As part of the ESG annual IT spending intentions research for 2020, respondents were asked to identify the area where their organizations have a problematic shortage of skills. Cybersecurity topped the list of problematic skills shortage areas, just as it has for the past 9 years.
What’s interesting is that 44% of respondents selected cybersecurity in 2020, down from 53% in 2019 and 51% in 2018. Does this mean that the cybersecurity skills shortage is improving? I don’t think so. After living with the cybersecurity skills shortage for many years, CISOs understand that they can’t hire way out of their problems. Therefore, many security executives are addressing the pervasive talent shortage by:
- Experimenting with new types of analytics. According to recent ESG research, 51% large mid-market (i.e., 500-999 employees) and enterprise (i.e., 1000+ employees) organizations are using analytics based upon machine learning algorithms today. When asked why, the top responses were to improve detection of advanced threats, accelerate security investigations, and better identify cyber-risks. So, CISOs want machines to crunch and analyze more data and help them improve security staff productivity. We are still early on in this endeavor, but I see signs of improvement already. For example, the 2020 version of user and entity behavior and analytics (UEBA) tools can run circles around those of a few years ago and will only get better moving forward. Machines simply must do the heavy lifting here – human beings can’t keep up with the scale.
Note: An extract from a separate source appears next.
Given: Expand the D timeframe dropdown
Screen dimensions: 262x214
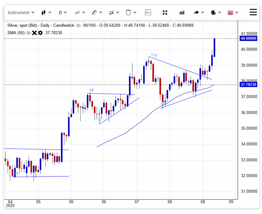Looking at the screenshot, I should coord(63,13).
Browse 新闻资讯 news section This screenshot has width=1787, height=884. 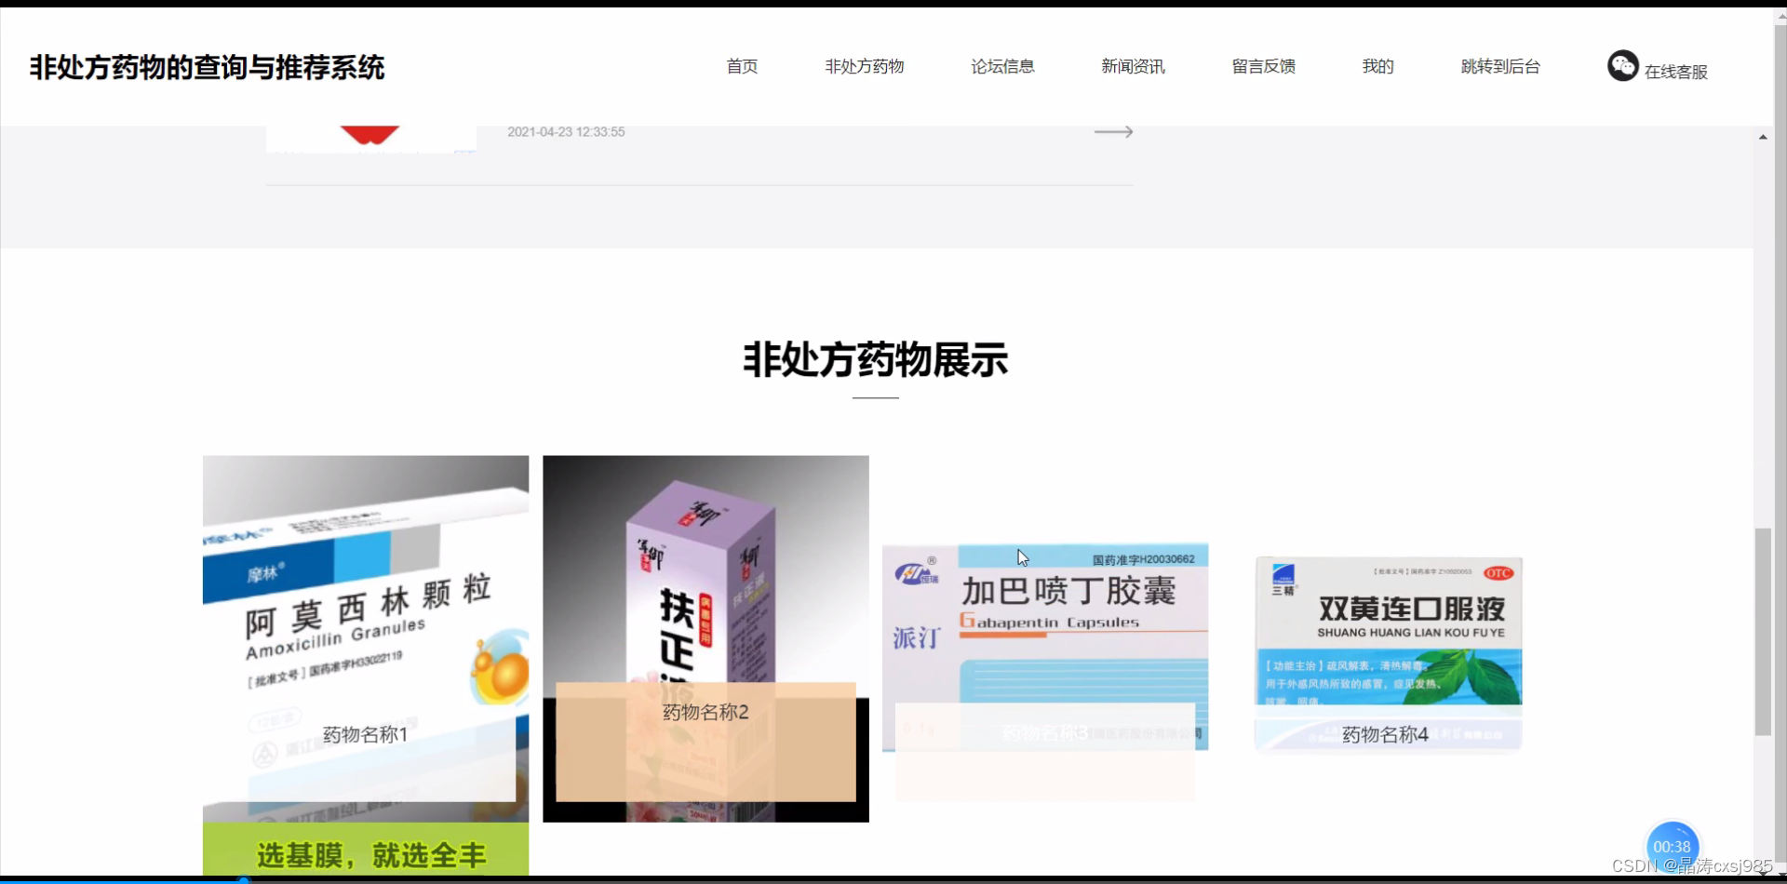[x=1132, y=66]
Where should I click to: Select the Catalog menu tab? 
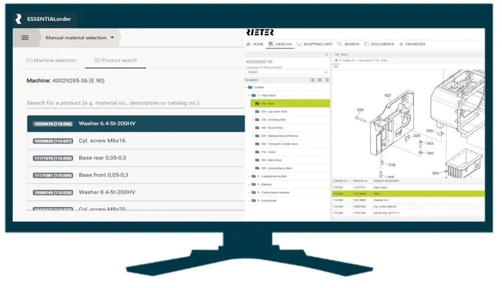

- Embracing automation. As one CISO said to me recently, “If I can create a runbook for a security process, I ought to be able to automate that process.” I’m seeing this type of behavior more and more with security operations. A few years ago, many organizations automated obvious processes like phishing investigations but now they’ve moved on to formalize, document, and then automate a greater number of tasks. In many cases, hours of tedious work have been reduced to minutes, helping organizations gain more scale out of their security teams. This trend will accelerate in 2020, leading to a big year for SOAR (note: I hate the term SOAR).
- Extending their teams with professional and managed services. Of those organizations that have a problematic shortage of cybersecurity skills, 73% will increase usage of third-party services to help them dig their way out of this personnel hole. This increase applies to managed and professional services alike. Many CISOs I talk to are applying a portfolio management to cybersecurity by going through all their responsibilities and deciding which ones to keep in house, which ones to outsource, and which ones they just need a little help with on-demand. It’s pretty much a given that nearly every organization needs help with cybersecurity, creating a tremendous demand for services – a great opportunity for Accenture, AT&T, IBM, Verizon, etc.
- Investing in training. Nearly one-third (32%) of organizations plan to increase cybersecurity training for the security and IT staff in 2020. Cybersecurity professionals can benefit from continuous education, making them more effective and productive at their jobs. Note that IT personnel are also participating – good news, as cybersecurity should be everyone’s responsibility.
- Consolidating security technology. Recent ESG research indicates that 77% of organizations are actively consolidating the number of cybersecurity vendors they do business with. In other words, CISOs are spending more money with fewer vendors and moving away from stand-alone point tools toward integrated security architectures with central management and distributed enforcement. This can help streamline vendor management and customer support while introducing things like common UI/UXs for security that the staff can better learn and operate.
Despite years of publicity, I believe the cybersecurity skills shortage is worse today than it was nearly a decade ago when ESG started researching this topic. Yes, supply has gone up a bit, but demand has risen much faster. The only way to address this is with smart coping techniques like those described above. If you can think of other successful methods, let me know.